Minimize $\| ACE \|$ by geometrical means I have the following figure 

Where $AB=10$m, $BD=12$m and $DE=12$m. The point C can slide
along the segment BD. Now the problem is to minimize the distance from A to D 
going along the dashed line. The problem can be solved using simple analysis and differentiation. Let $BC=x$ then 
$$\|ACE\| = f(x) = \sqrt{10^2-x^2}+\sqrt{(12-x)^2+12^2}$$. in order to find a minima which we know exists one would have to solve $f'(x)=0$ to obtain the solution $x=60/11$.
My question is however can one prove without analysis that x=60/11 of $BD$ in order to minimize the distance $\|ACE\|$?
 A: According to your math, you're minimizing $|AC|+|CE|$, not $|AC|+|CD|$.
Reflect $E$ about the line $BC$ to $E'$. Observe that $|CE| = |CE'|$, so the problem is equivalent to minimizing $|AC| + |CE'|$. Where should $C$ be? (Hint: The answer is not actually the midpoint.)
You can think of $ACE$ as a light ray reflected in the mirror $BD$. From one point of view, the solution to this problem is actually the reason why mirrors reflect light that way in the first place.
A: Rahul Narain's and robjohn's answers explained details well how to solve.

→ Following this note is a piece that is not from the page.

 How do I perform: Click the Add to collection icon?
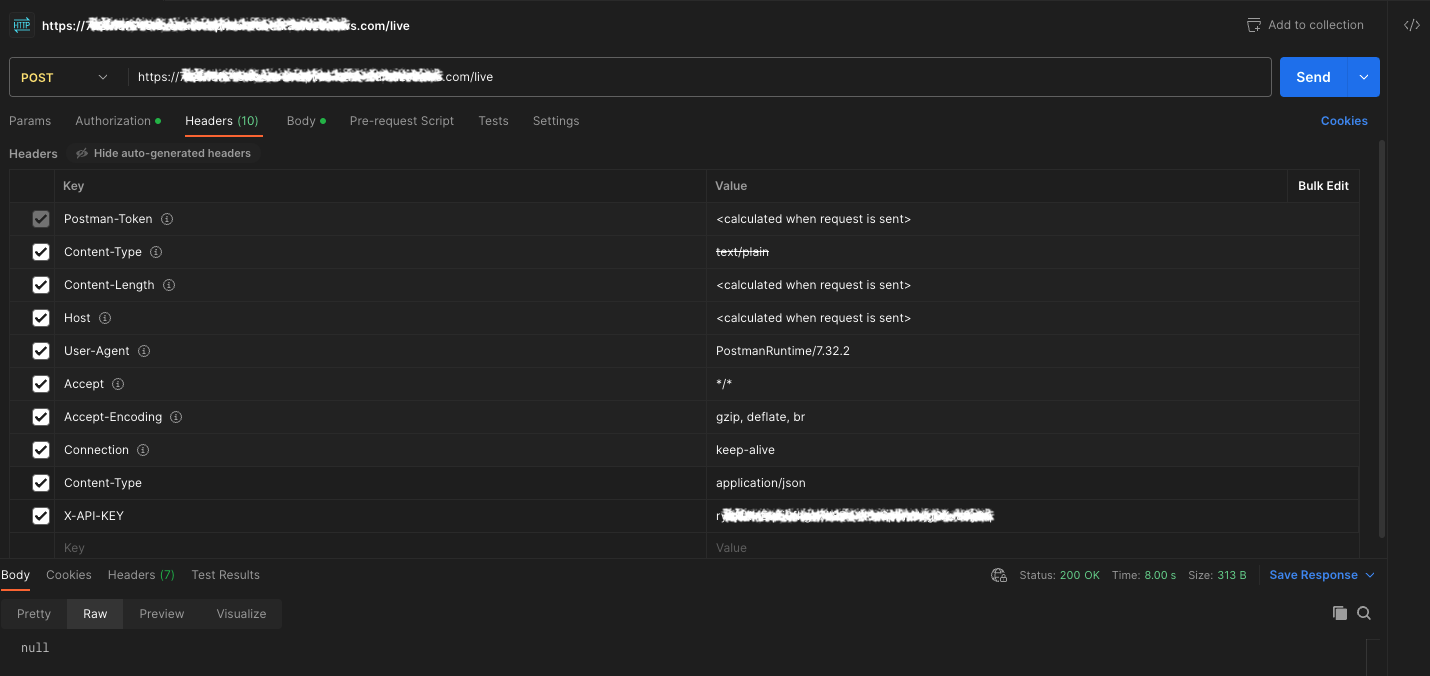(1253, 24)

I just wanted to add a picture to show the steps of the answer. Reflect E across BD to E′. The shortest $|ACE'|$ should be line. It was shown as blue line in the picture below. Others are longer as you can see.
how to find the $|BC|=x$
$\triangle ABC$ is similiar to $\triangle E'DC $ 
Thus 
$$\frac{10}{12}=\frac{x}{12-x}$$
$$x=\frac{60}{11}$$

A: You must mean $|ACE|$.
Reflect $E$ across $BD$ to $E'$, then $|CE|=|CE'|$ and because a straight line is the shortest distance between two points, The shortest distance from $A$ to $C$ to $E'$ is for $C$ to be $\frac{5}{11}$ of the way from $B$ to $D$ which would make $|BC|=\frac{60}{11}$.